Par Isabelle Adenot, Président du Conseil national de l’ordre des pharmaciens

Depuis la nuit des temps et dans un cadre de pensée thérapeutique, la Pharmacie reposait, sur une activité précise : fabriquer les remèdes. Aujourd’hui, il faut ouvrir le compas et déplacer l’angle de vue.

Le cadre de réflexion est supranational ; Le nombre de patients atteints de pathologies chroniques dépasse celui de ceux atteints de pathologies aigues ; Chacun recherche toujours plus d’autonomie ; Les technologies numériques génèrent des données et permettent l’analyse de paramètres qui influenceront tant les politiques de santé que les parcours de soins et les pratiques professionnelles ; L’OMS parle de « bien être » dans sa définition de la santé…..

La Pharmacie a toujours su évoluer et s’adapter. Sa transformation silencieuse nous fait parfois oublier les changements conséquents effectués, un peu comme lorsqu’on regarde une photo, sa photo, d’il y a quelques années.

Les pharmaciens d’officine, tous largement informatisés, « dispensent » en consultant le Dossier Pharmaceutique, substituent les princeps, réalisent des entretiens pharmaceutiques, proposent des tests rapides d’orientation diagnostique, vivent d’un nouveau modèle économique émergent….A côté de ces exemples de changements, des constantes demeurent : les officinaux sont toujours proches et appréciés de la population qui leur fait confiance. Et leurs valeurs déontologiques, intemporelles, sont une force indéniable dans un monde qui change très vite.
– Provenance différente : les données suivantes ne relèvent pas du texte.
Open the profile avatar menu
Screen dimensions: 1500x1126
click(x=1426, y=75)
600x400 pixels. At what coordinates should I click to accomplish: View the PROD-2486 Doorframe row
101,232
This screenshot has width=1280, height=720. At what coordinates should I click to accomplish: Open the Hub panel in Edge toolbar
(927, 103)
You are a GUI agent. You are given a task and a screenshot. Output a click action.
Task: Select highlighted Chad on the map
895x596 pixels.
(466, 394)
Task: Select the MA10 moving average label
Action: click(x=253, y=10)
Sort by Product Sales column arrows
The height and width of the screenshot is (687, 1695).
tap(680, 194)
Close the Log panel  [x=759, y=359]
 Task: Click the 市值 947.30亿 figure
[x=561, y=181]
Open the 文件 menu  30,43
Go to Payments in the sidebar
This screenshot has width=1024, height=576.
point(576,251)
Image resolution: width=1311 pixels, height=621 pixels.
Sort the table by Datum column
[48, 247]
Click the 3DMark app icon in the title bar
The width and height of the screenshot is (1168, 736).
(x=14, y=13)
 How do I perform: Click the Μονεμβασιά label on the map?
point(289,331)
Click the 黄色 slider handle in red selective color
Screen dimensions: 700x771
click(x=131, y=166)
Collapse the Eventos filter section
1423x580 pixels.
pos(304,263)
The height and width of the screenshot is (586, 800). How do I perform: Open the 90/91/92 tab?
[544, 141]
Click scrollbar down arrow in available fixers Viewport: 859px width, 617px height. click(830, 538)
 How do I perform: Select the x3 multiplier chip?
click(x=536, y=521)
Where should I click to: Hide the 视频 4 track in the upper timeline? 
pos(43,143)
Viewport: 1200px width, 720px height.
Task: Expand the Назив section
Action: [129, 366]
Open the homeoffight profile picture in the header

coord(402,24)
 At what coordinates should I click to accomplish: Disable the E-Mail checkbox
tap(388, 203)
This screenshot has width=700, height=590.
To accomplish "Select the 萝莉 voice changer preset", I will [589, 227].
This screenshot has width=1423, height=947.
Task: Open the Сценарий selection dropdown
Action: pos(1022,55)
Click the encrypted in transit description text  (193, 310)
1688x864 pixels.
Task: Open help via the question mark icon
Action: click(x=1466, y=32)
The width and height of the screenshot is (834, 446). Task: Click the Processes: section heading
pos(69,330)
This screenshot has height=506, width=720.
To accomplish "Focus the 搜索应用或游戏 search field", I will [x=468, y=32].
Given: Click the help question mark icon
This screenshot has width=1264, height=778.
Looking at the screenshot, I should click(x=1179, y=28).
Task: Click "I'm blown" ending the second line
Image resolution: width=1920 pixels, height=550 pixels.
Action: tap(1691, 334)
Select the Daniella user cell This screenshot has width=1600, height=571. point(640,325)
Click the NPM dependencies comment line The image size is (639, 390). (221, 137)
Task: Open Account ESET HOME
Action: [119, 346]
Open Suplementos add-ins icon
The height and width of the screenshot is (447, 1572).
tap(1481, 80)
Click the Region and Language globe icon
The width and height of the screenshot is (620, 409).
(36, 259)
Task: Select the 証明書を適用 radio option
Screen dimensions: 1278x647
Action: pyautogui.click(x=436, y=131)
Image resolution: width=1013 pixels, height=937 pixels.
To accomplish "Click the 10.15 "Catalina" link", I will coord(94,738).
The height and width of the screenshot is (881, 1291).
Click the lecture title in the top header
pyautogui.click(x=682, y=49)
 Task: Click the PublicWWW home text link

Aujourd’hui, en accord avec les autres professionnels de santé, les pharmaciens d’officine français se doivent d’entériner la mutation pharmaceutique qui couve dans le monde entier : s’éloigner du seul produit en se rapprochant toujours plus du patient. Pour arriver en gare « à l’heure », le temps n’est donc plus à la réflexion mais à l’action. En effet, les patients attendent sur le quai, demandeurs et prêts à embarquer dans le train d’une nouvelle ère pharmaceutique.

Mais si ces concepts de « basculer du produit au patient », « guérir mais aussi prévenir » sont partagés par tous les pharmaciens, ils n’en impliquent pas moins de métamorphoser les actuels paradigmes de pensée. Et naturellement, une telle révolution culturelle engendre des défis très nombreux et loin d’être anodins !

Quelques exemples : le modèle économique, essentiellement centré sur le produit doit migrer vers une reconnaissance des services. Ce déploiement de services impose dans le même temps le développement de la traçabilité des actions alors que l’exercice officinal a une culture essentiellement orale. Les locaux des officines doivent se transformer, les comptoirs debout devant laisser une place à des espaces de confidentialité et des espaces prévention. La formation initiale et continue, au côté de son programme scientifique, doit plus rapidement intégrer les sciences humaines.

En sus, les retards de publication de certains textes réglementaires freinent les initiatives qui rendraient pourtant des services incontestables à la population française. Et ces retards favorisent également l’abandon de la filière officine par les étudiants en pharmacie. Quelles bonnes pratiques ? Quelles nouvelles prestations ? Quelles modalités d’association ? Quelles règles d’implantation territoriale ? La publication des textes répondant à ces questions est indispensable pour que les officinaux puissent se projeter dans l’avenir.

Sans pleurer sur un passé révolu, les pharmaciens d’officine doivent et devront s’emparer collectivement des possibilités ouvertes pour créer un nouveau dessein enrichi de nouvelles promesses. Mettons des étoiles dans les yeux de nos jeunes…. Autrement dit, comme la profession l’a toujours fait, aller de l’avant est le maître mot.